Science Behind Intermittent Fasting

Research on IF for weight loss remains in its infancy according to Felicia Steger, PhD, RD, Assistant Professor at the University of Kansas Medical Center, "The science behind IF is still young and we don't yet know if certain forms of IF are helpful long term." Nutrition research like this can be tricky considering there are so many variables to control for. "We also don't have much comparative data at all" adds Steger. "In other words, the types have not been tested against one another, nor have they been tested against other diet goals such as improving food quality."

Several studies have used rodents as subjects or have a small number of human participants which tells us more studies are needed before we can draw solid conclusions about IF. However, some studies point to beneficial results.

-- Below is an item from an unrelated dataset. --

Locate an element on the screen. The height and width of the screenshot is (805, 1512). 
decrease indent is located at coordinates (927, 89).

According to the literature, subjects following IF regimens often lose weight and body fat but it is unclear whether this is attributed to the structure of the IF program or simply a reduction in calories. A study published in 2016 suggests that age and ethnicity may play a role in who benefits from IF. Another study from 2019 found that subjects following TRE reported lower hunger levels and better glycemic control, indicating that IF may affect hormones and metabolism somewhat differently than calorie cutting alone. On the downside, there is also data to suggest that IF can lead to muscle loss—not the fat loss most dieters are looking for. More research is also needed to determine if results can last long term — an area where many diets fall short.

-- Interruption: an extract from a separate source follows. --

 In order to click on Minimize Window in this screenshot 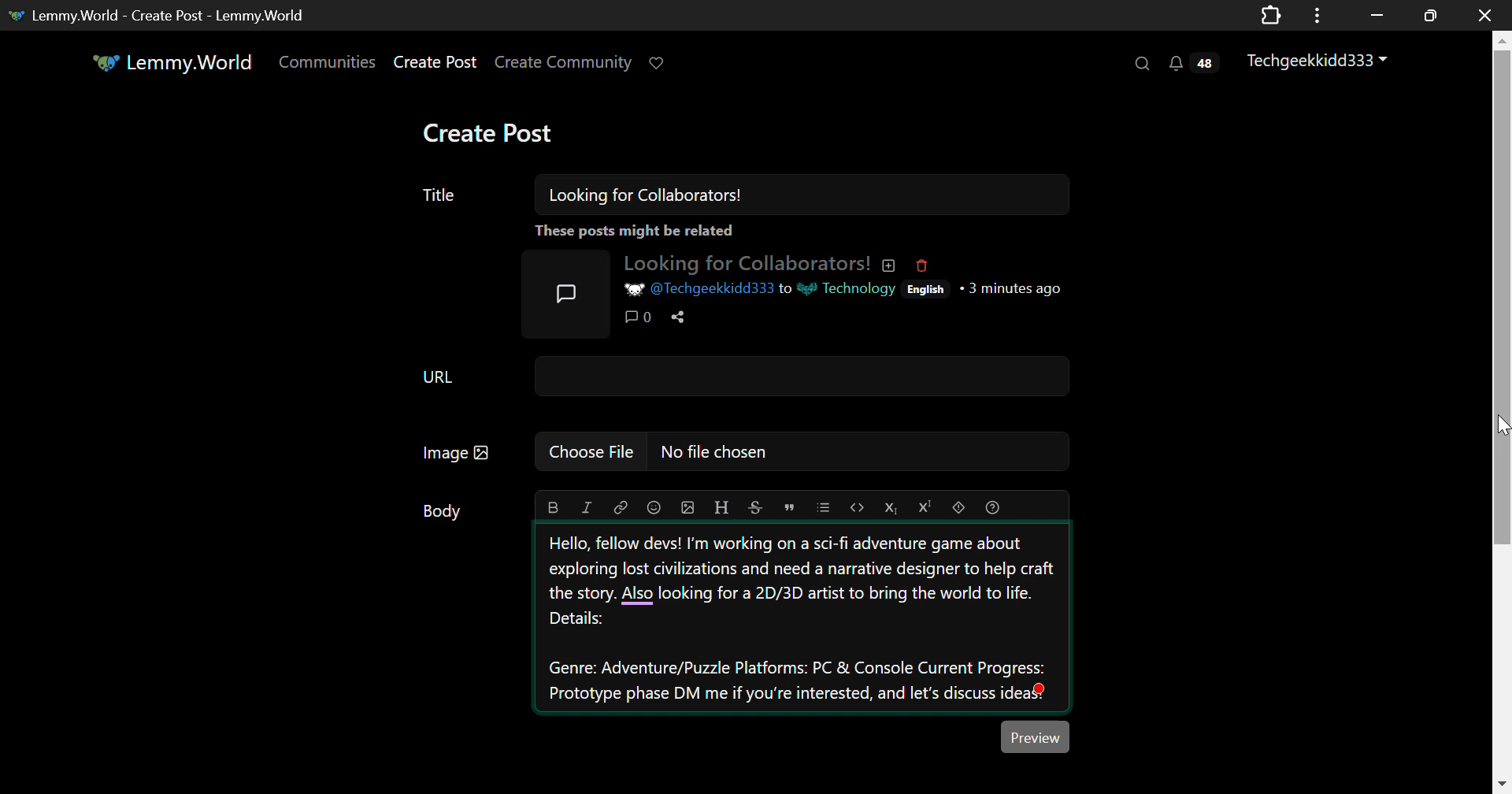, I will do `click(1427, 15)`.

How to Decide If Intermittent Fasting Is for You

It's easy to see the appeal of IF and as Dr. Steger points out, many folks want a break from low carb, Paleo, and other strict, micromanaged diets. "One reason I think so many people are attracted to intermittent fasting is because the goal of meal timing is a big shift from dietary approaches that focus solely on food choices." For this reason, Steger suggests serial dieters may find IF downright refreshing. "Some people have tried for decades to adhere to various food patterns (low fat, low carbohydrate, Mediterranean, etc.) and so a shift to thinking instead about food timing seems like a breath of fresh air."

If you are looking for boundaries, IF may be a helpful way to create them but this style of eating is not for everyone. Long bouts of fasting and strict timing guidelines may not benefit some people's lifestyles. Those with preexisting medical conditions or who are pregnant and breastfeeding are urged to check with their healthcare provider before embarking on an IF journey.